I have never tried cons and puffers but i dont recpmmend it. If you are going to keep puffers, make it to the own kind. Puffers have soft skin and can get infections easily. Cons are hyper agressive and they may do a number on your puffer. Your puffer will also want to nip at the con. One more thing, Cons are territorial while pufers like to swim all over. That can cause confilcts


----------



## TimmyTeam (Jun 20, 2003)

most gobies and anything that is faster then puffers like any danios and rainbowfish will be alright, and depends on the species u want like figure 8's are pretty peaceful i have 2 corys a pleco 2 zebra danios and a platie with my 2 puffs (they are figure 8's)


----------



## Innes (Jan 13, 2003)

I would not keep cons and puffers together


----------



## bobme (Feb 17, 2003)

o snap its eric said:


> puffer are posionous but only to a small degree unless you talking about the bigger ones. Fish that eats a puffers tend to get sick or loose appitite for a while. They can cause death to a fish so bewares when chooseing tankmates.
> 
> I have never tried cons and puffers but i dont recpmmend it.
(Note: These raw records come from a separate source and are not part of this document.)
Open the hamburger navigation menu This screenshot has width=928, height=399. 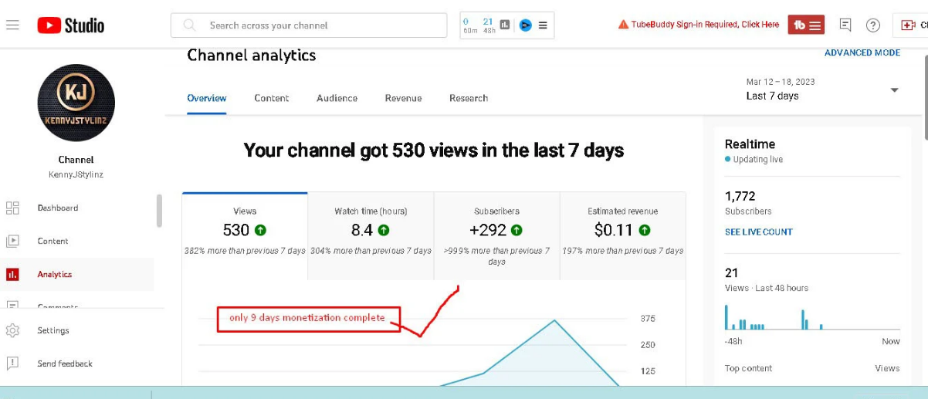[12, 25]
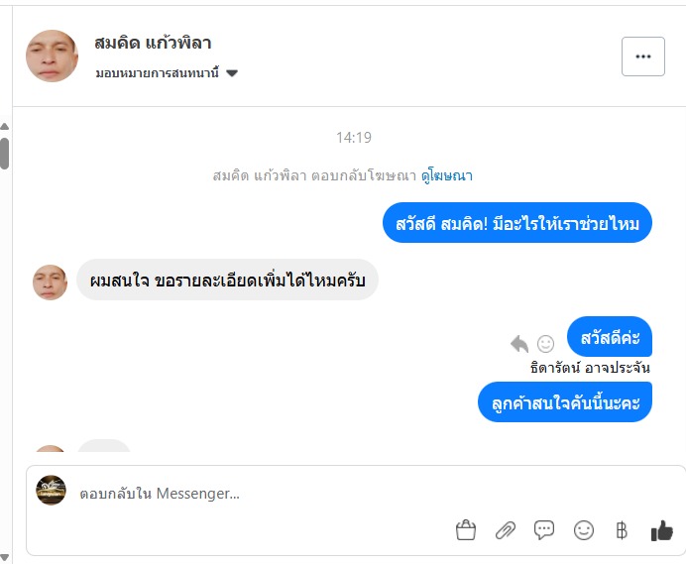Open saved replies speech bubble icon
686x564 pixels.
pyautogui.click(x=544, y=530)
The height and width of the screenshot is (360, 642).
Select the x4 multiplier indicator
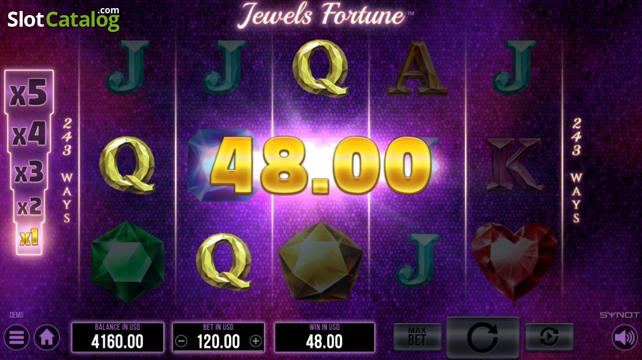click(x=28, y=134)
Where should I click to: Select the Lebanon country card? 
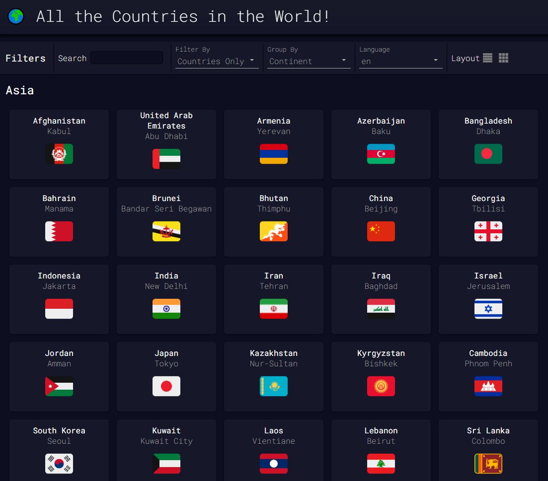tap(381, 450)
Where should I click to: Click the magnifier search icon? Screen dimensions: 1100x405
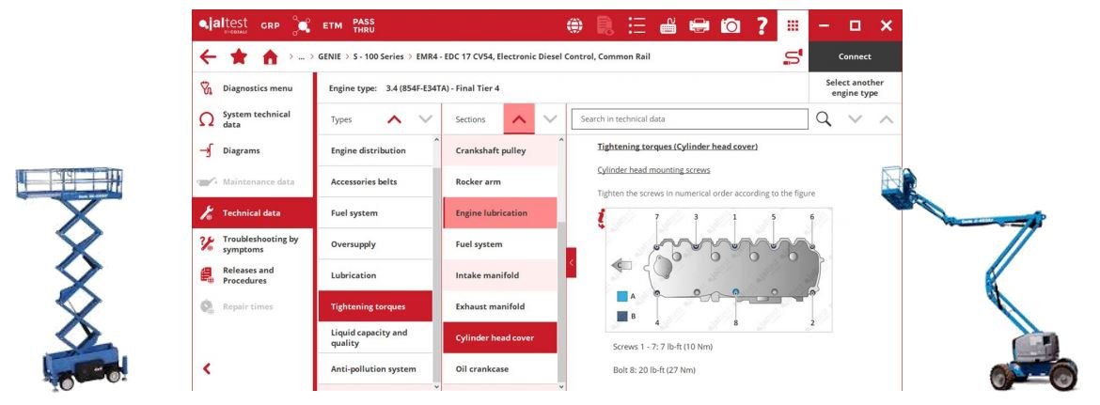coord(824,119)
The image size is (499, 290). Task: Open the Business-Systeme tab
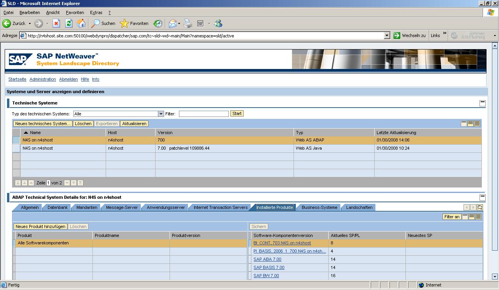click(x=319, y=207)
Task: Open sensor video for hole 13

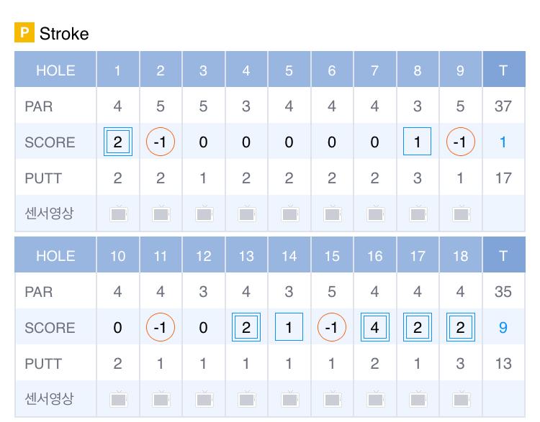Action: coord(246,399)
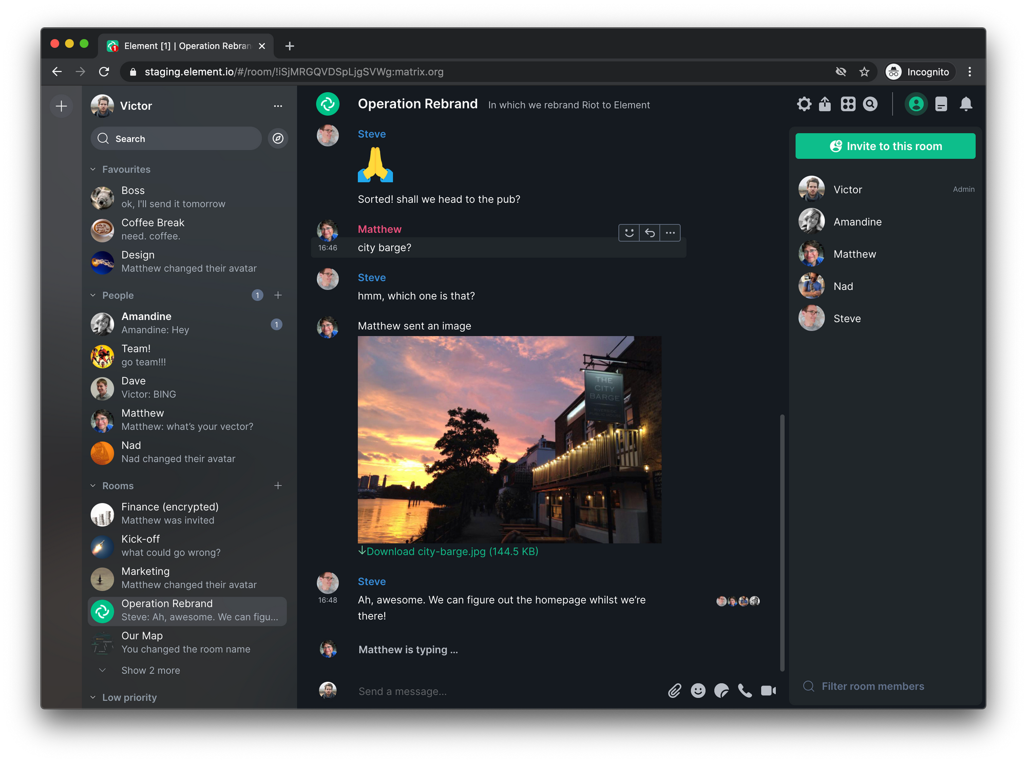Open room settings gear icon
1027x763 pixels.
pyautogui.click(x=804, y=103)
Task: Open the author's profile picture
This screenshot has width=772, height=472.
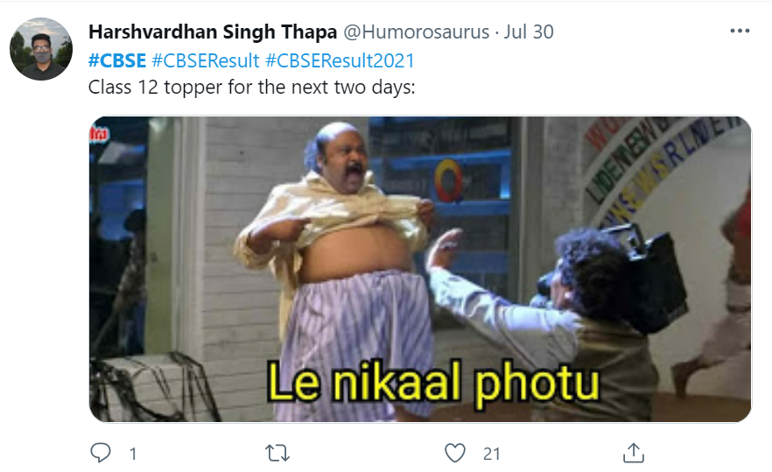Action: tap(41, 49)
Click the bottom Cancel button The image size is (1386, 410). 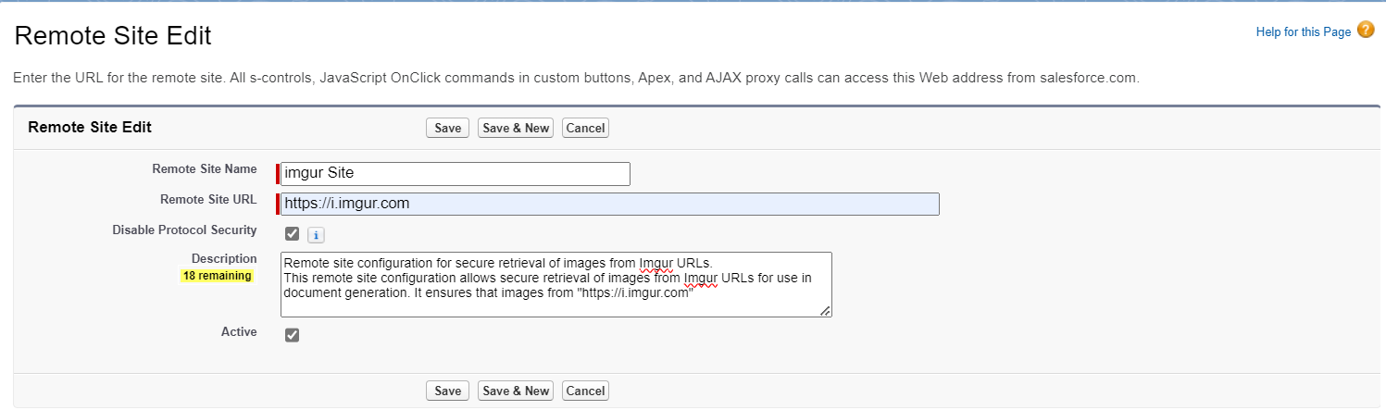585,391
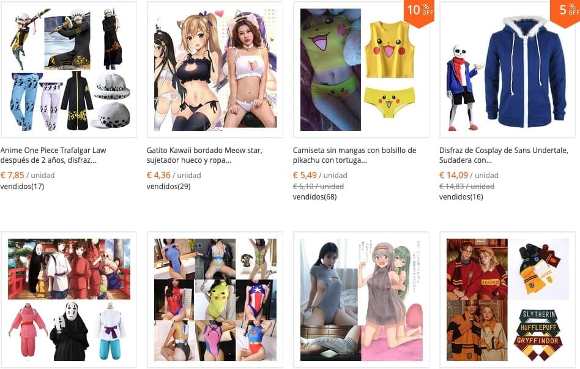Image resolution: width=580 pixels, height=369 pixels.
Task: Click the 10% OFF badge on Pikachu item
Action: [x=420, y=12]
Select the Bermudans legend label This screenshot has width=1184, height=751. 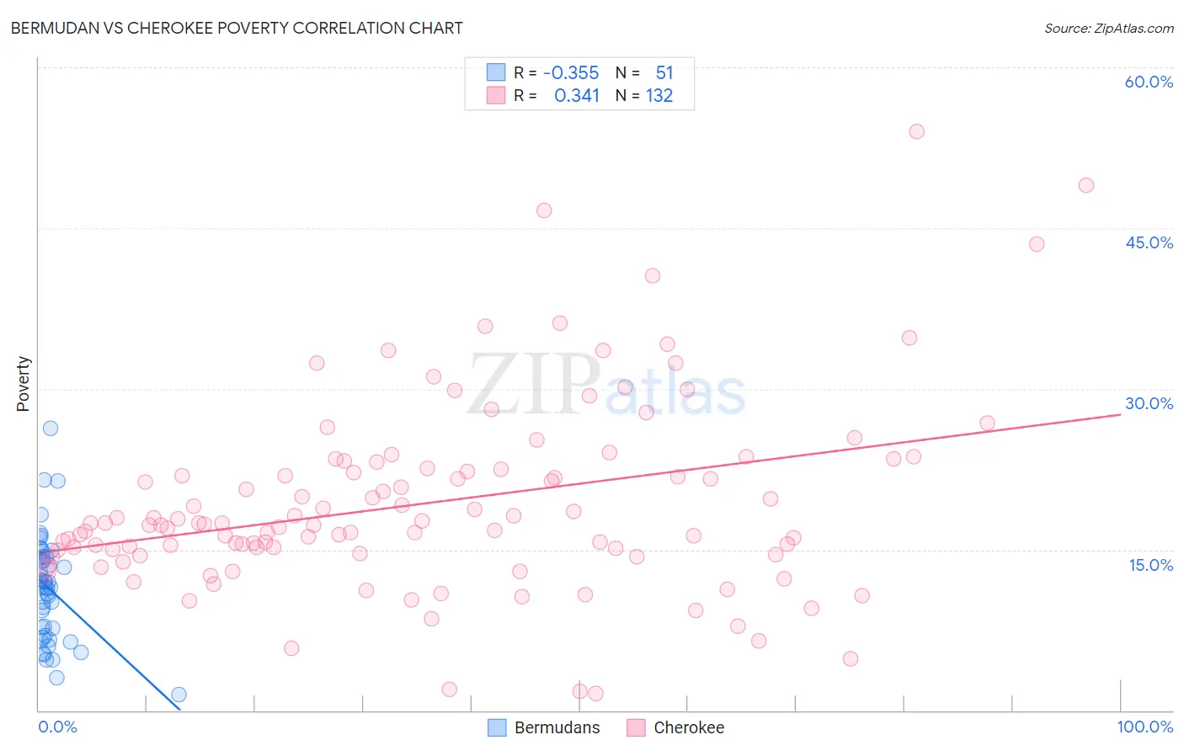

If you are going to keep puffers, make it to the own kind. Puffers have soft skin and can get infections easily. Cons are hyper agressive and they may do a number on your puffer. Your puffer will also want to nip at the con. One more thing, Cons are territorial while pufers like to swim all over. That can cause confilcts


 thats if you eat them


----------



## Alexraptor (Jan 30, 2003)

Well i am planning on getting a 5-6 gallon tank with 3 dwarf puffers








they only get around 3 cm's


----------



## TimmyTeam (Jun 20, 2003)

yea that would be alright they are tiny just make sure u actually get dwarfs,pets mart had puffers fer sale it said they were dwarfs....they were actually Green spotted and they were like 4 inches...while dwarfs only get to be 1.5 inchs lol


----------



## EMJAY (Feb 27, 2003)

how long is thier life span? im assuming not very long...?


----------



## Olson (Feb 15, 2003)

What kinda puffers do you plan on gettin?most puffers may be sold as FW but are actually brackish and it seems that most of the smaller species are brackish.


----------



## TimmyTeam (Jun 20, 2003)

the usualy life span fer puffers is 6-8 the longest fer figure 8 in aquarium is 15 years...and i keep my puffers in freshwater they have beautiful colours too


----------



## Jonas (Mar 14, 2003)

get a lionfish. (I know they are saltwater but hmm...) they have the equivalent of cobra venom in the ends of their spiney things. cool !


----------



## EMJAY (Feb 27, 2003)

thanks guys, and im tryign to avoid poisonious fish!


----------



## thoroughbred (Mar 14, 2003)

Jonas said:


> get a lionfish. (I know they are saltwater but hmm...) they have the equivalent of cobra venom in the ends of their spiney things. cool !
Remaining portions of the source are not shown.